Frédéric Guignard, a European equities fund manager at Aviva Investors, does not expect Germany’s largest listed companies to be affected by the election, due to their global nature. ‘They are more industrial-focused and big exporters,’ he said. ‘For instance, they are more sensitive to the Chinese economy.’

Guignard looks for good businesses to keep for the long term and does not change exposure based on particular events. ‘We hold companies like Bayer, Infineon, SAP, Deutsche Börse and Fresenius,’ he said. ‘It’s a stock picking decision each time.’

For example, he sees Infineon as a well-run company benefiting from good positioning in the semiconductor industry. ‘Electric vehicles and power management are, in our view, two of its main drivers,’ he said.

Fresenius is a conglomerate of various non-cyclical growing healthcare businesses.

‘It’s a very well-managed company with an excellent track record in terms of execution,’ explained Guignard.

Looking ahead, he sees the biggest concerns for the country will be a stronger euro versus the dollar, as this would hurt competitiveness. ‘This is true for any Eurozone country but, as a strong exporter, this is especially the case for Germany,’ he said.

Land of opportunity

Germany has always been an important story for Tim Crockford, manager of the Hermes Europe Ex-UK Equity fund. ‘It has lots of good companies, innovation, and is very much tapped into the global market,’ he said. ‘The talent pool has resulted in many high-quality businesses.’

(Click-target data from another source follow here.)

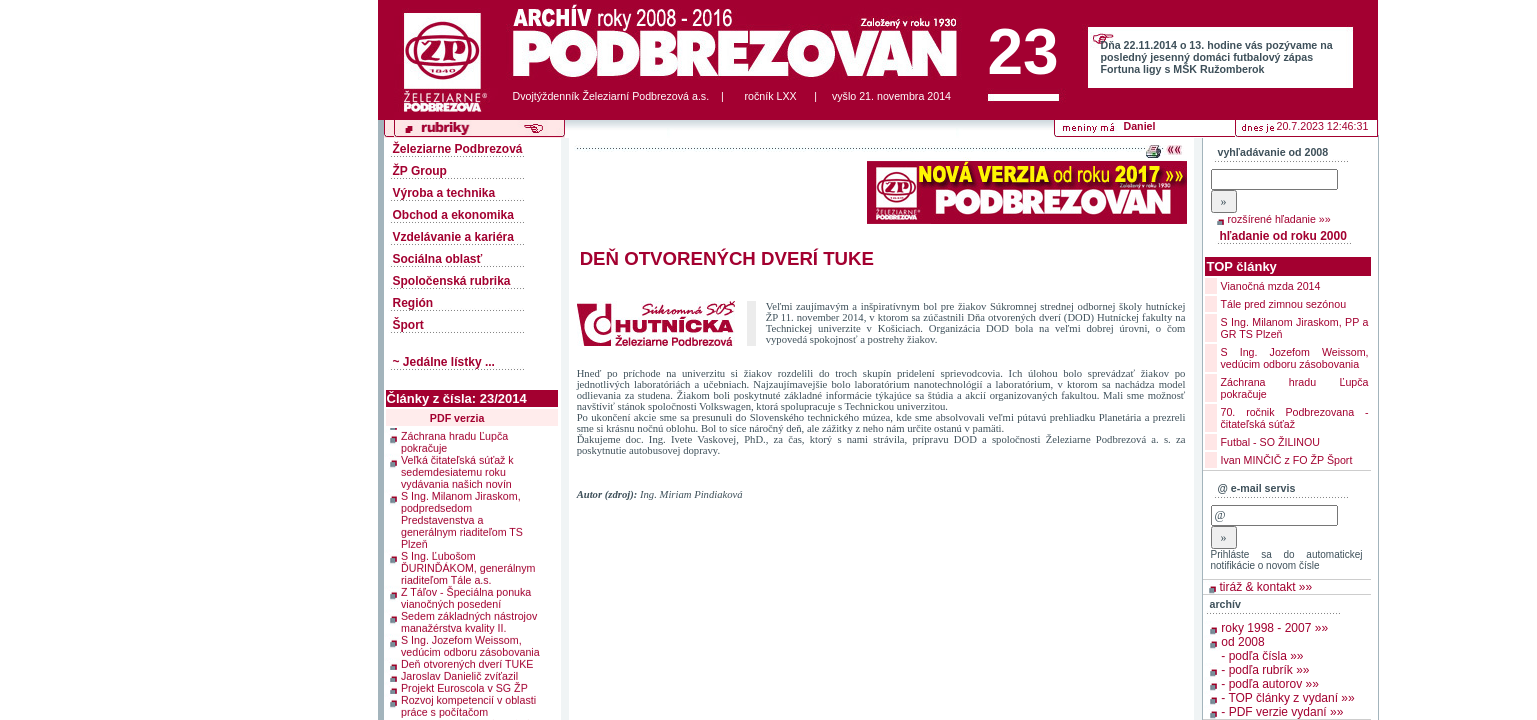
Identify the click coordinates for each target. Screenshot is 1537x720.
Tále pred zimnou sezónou (1284, 304)
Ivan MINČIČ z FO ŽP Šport (1287, 460)
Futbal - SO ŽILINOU (1270, 442)
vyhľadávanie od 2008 (1273, 152)
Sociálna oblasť (438, 259)
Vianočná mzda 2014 (1271, 286)
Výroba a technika (444, 193)
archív (1225, 604)
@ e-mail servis (1257, 488)
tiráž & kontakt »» (1266, 587)
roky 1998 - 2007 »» (1274, 628)
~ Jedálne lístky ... (444, 362)
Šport (408, 325)
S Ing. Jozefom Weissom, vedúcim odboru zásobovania (470, 644)
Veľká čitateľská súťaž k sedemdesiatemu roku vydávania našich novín (457, 470)
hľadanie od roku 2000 (1283, 236)
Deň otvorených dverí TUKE (467, 662)
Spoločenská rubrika (452, 281)
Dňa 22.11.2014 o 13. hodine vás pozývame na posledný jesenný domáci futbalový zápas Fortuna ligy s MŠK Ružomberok (1217, 57)
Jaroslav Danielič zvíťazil (459, 674)
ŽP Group (420, 171)
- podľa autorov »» (1270, 684)
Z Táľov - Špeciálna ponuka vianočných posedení (466, 596)
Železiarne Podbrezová (458, 149)
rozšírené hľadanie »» (1279, 219)
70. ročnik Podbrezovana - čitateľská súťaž (1295, 418)
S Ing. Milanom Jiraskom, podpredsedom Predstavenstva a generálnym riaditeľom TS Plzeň (462, 518)
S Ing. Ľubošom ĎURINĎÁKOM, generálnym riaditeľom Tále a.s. (468, 566)
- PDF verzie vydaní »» (1282, 712)
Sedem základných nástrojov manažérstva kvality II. (469, 620)
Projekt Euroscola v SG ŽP (464, 686)
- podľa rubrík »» (1265, 670)
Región (413, 303)
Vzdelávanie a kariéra (453, 237)
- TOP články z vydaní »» (1287, 698)
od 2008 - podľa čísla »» (1262, 649)
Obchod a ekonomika (453, 215)
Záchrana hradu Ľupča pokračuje (454, 440)
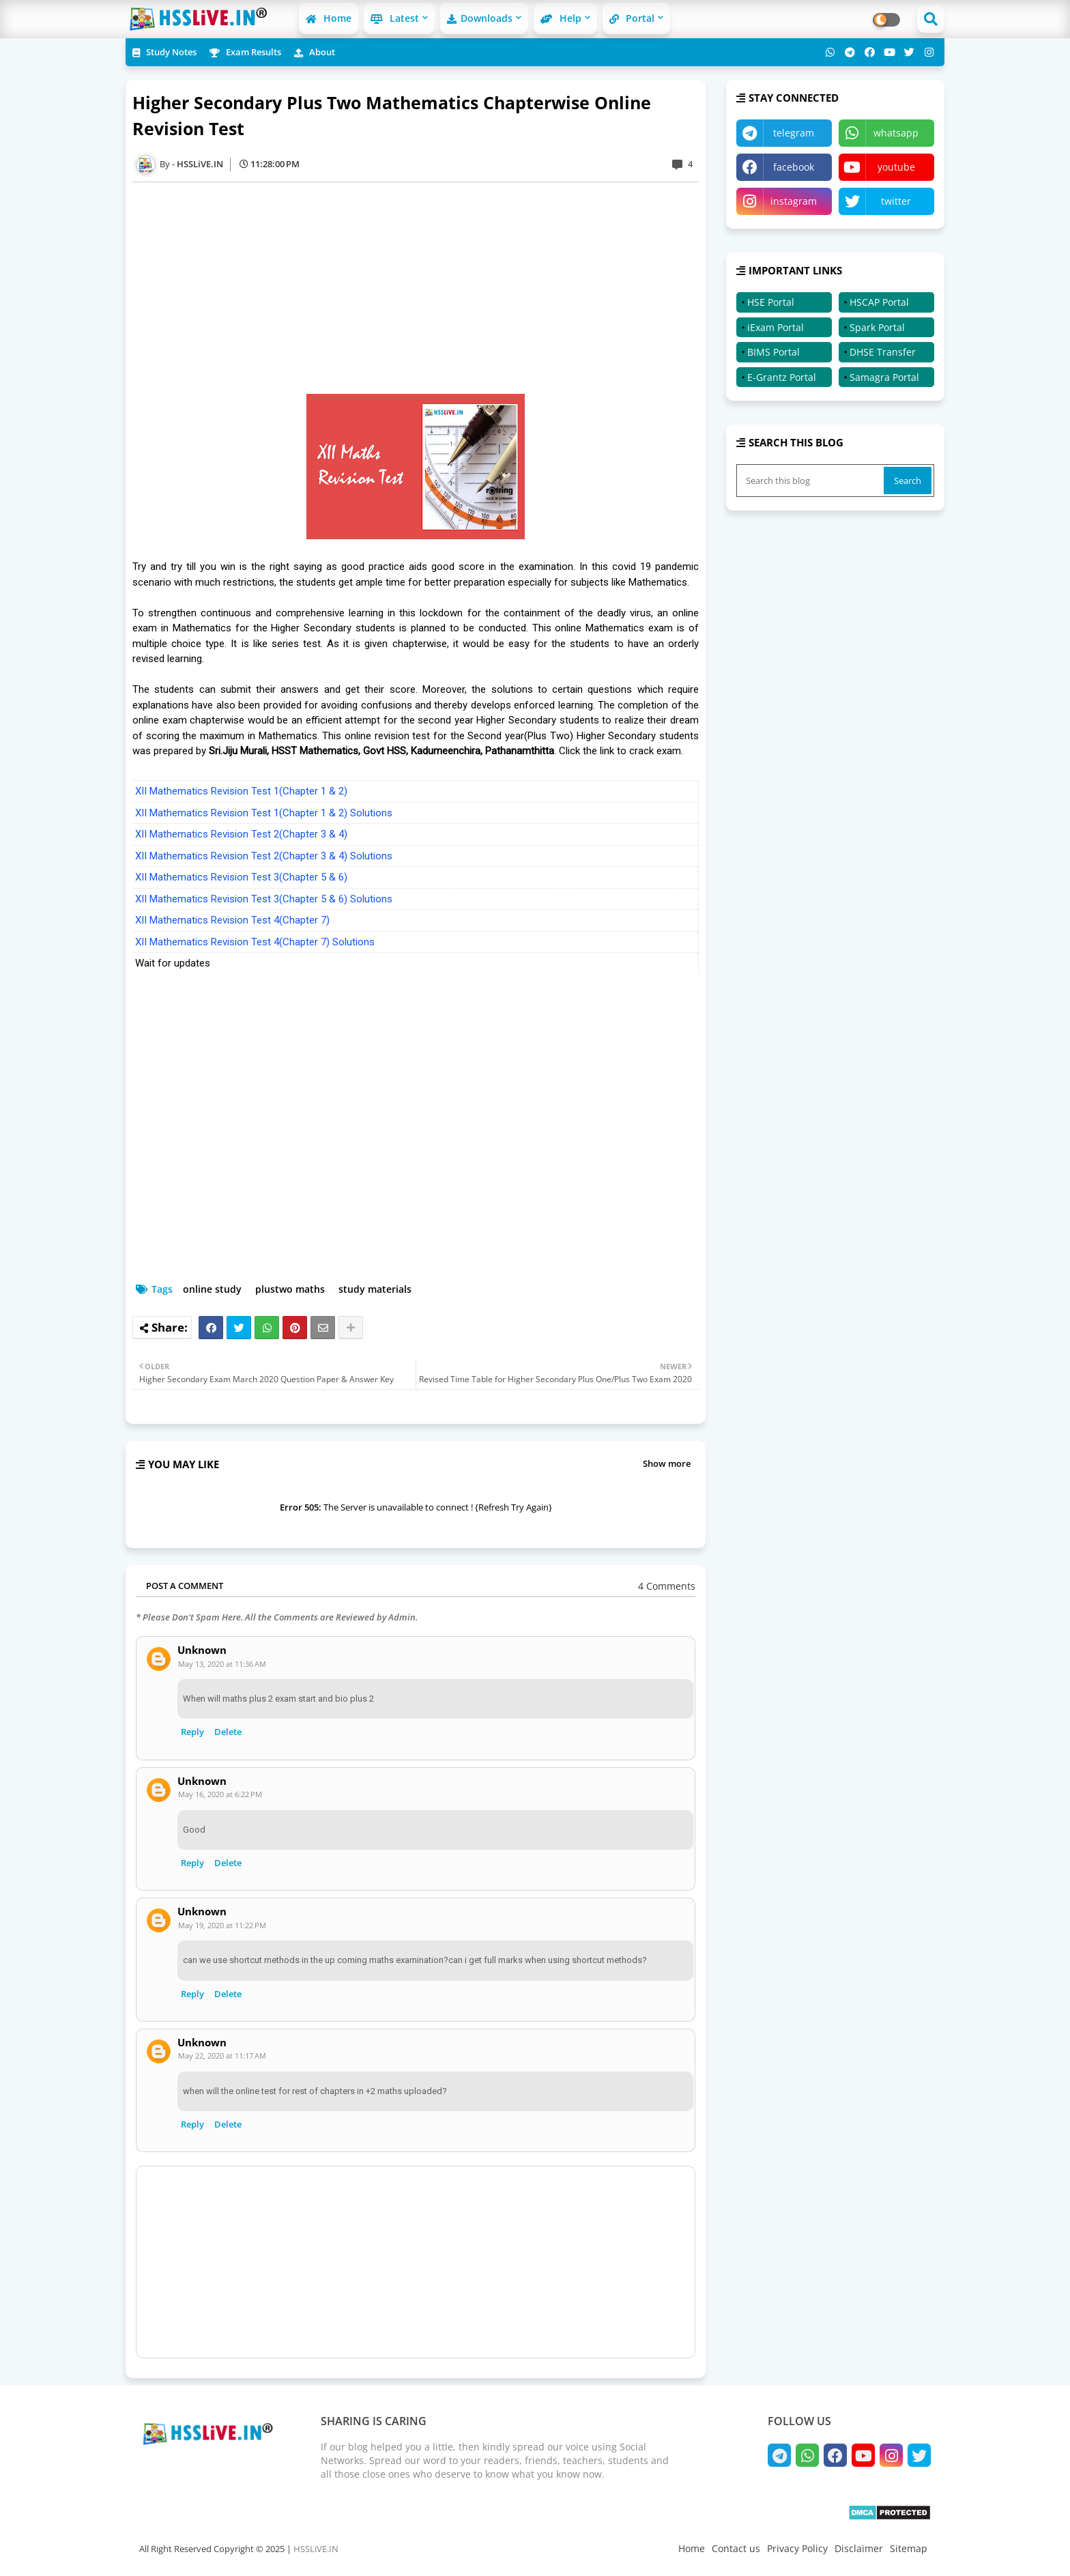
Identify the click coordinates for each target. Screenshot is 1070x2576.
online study (212, 1289)
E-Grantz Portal (781, 377)
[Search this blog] (811, 480)
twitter (896, 201)
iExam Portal (775, 327)
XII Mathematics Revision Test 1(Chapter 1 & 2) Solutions (263, 813)
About (314, 52)
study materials (374, 1289)
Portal (631, 18)
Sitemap (908, 2548)
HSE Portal (770, 302)
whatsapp (896, 132)
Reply (192, 1732)
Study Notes (164, 52)
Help (560, 18)
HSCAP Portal (879, 302)
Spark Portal (877, 327)
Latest (395, 18)
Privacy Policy (797, 2548)
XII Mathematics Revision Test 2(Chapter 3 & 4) (241, 834)
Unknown (202, 1650)
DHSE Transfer (883, 351)
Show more (667, 1463)
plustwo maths (290, 1289)
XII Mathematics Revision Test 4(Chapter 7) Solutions (255, 942)
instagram (793, 201)
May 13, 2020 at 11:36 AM (222, 1664)
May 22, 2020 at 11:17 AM (222, 2055)
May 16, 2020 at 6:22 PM (220, 1794)
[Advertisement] (422, 288)
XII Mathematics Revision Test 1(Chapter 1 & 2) (241, 791)
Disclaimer (859, 2548)
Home (328, 18)
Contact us (736, 2548)
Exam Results (245, 52)
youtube (896, 166)
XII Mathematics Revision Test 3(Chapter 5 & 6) (241, 877)
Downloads (479, 18)
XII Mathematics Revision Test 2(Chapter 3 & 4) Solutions (263, 856)
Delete (228, 1732)
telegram (793, 132)
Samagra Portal (884, 377)
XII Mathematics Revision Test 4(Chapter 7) (232, 920)
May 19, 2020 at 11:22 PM (222, 1925)
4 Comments (666, 1585)
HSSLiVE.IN (315, 2549)
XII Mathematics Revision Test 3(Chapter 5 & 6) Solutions (263, 899)
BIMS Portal (773, 351)
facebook (793, 166)
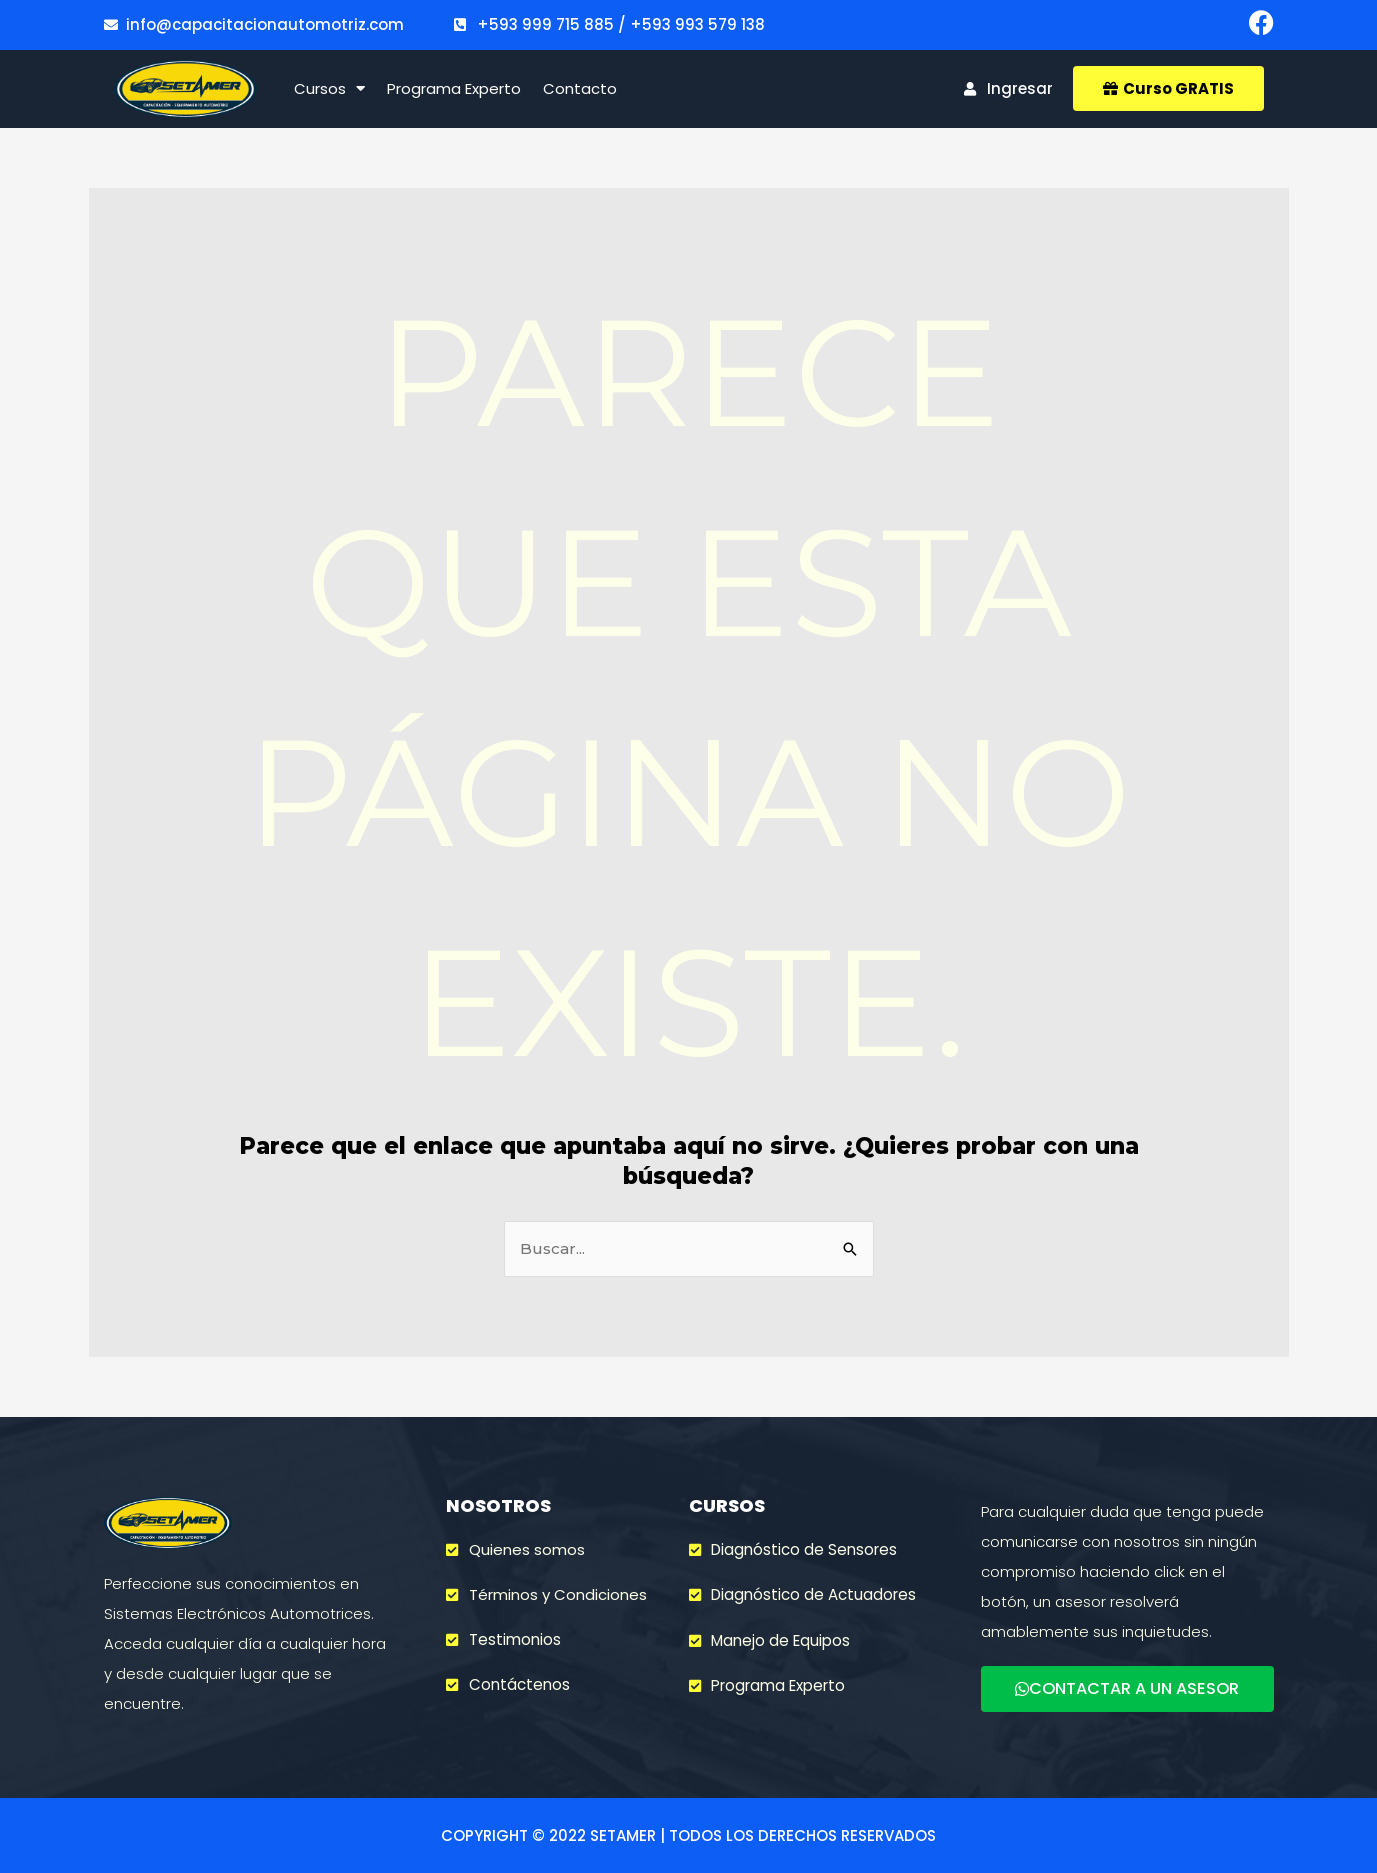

Crockford believes its background in automotive and engineering helped German firms when Europe was stagnating as a region following the financial crisis. ‘They already had a foothold in emerging markets, which they built on to drive revenue growth,’ he said.

Exciting innovation

Alongside many large international names, Germany also has plenty of exciting growth companies, across several sectors. ‘It’s always been a very interesting space to find new companies innovating in their markets,’ said Crockford.

Pharmaceutical and laboratory equipment supplier Sartorius has been a core holding for the fund since the end of 2014. ‘It makes equipment needed to manufacture biological drugs,’ said Crockford. ‘It’s been an innovator in a key growth market.’

Another interesting stock is forklift manufacturer Kion Group. ‘It doesn’t sound particularly sexy, but it’s a global player in the intralogistics market, which basically means warehouse automation,’ he said.

Crockford said many mid-cap German companies are exposed to exciting themes that will grow, regardless of what the European or worldwide economy is doing. ‘If growth rates slow and we have another crisis, it will affect their sales. But, relative to other companies that are pure cyclical bets, they should continue to do well,’ he said.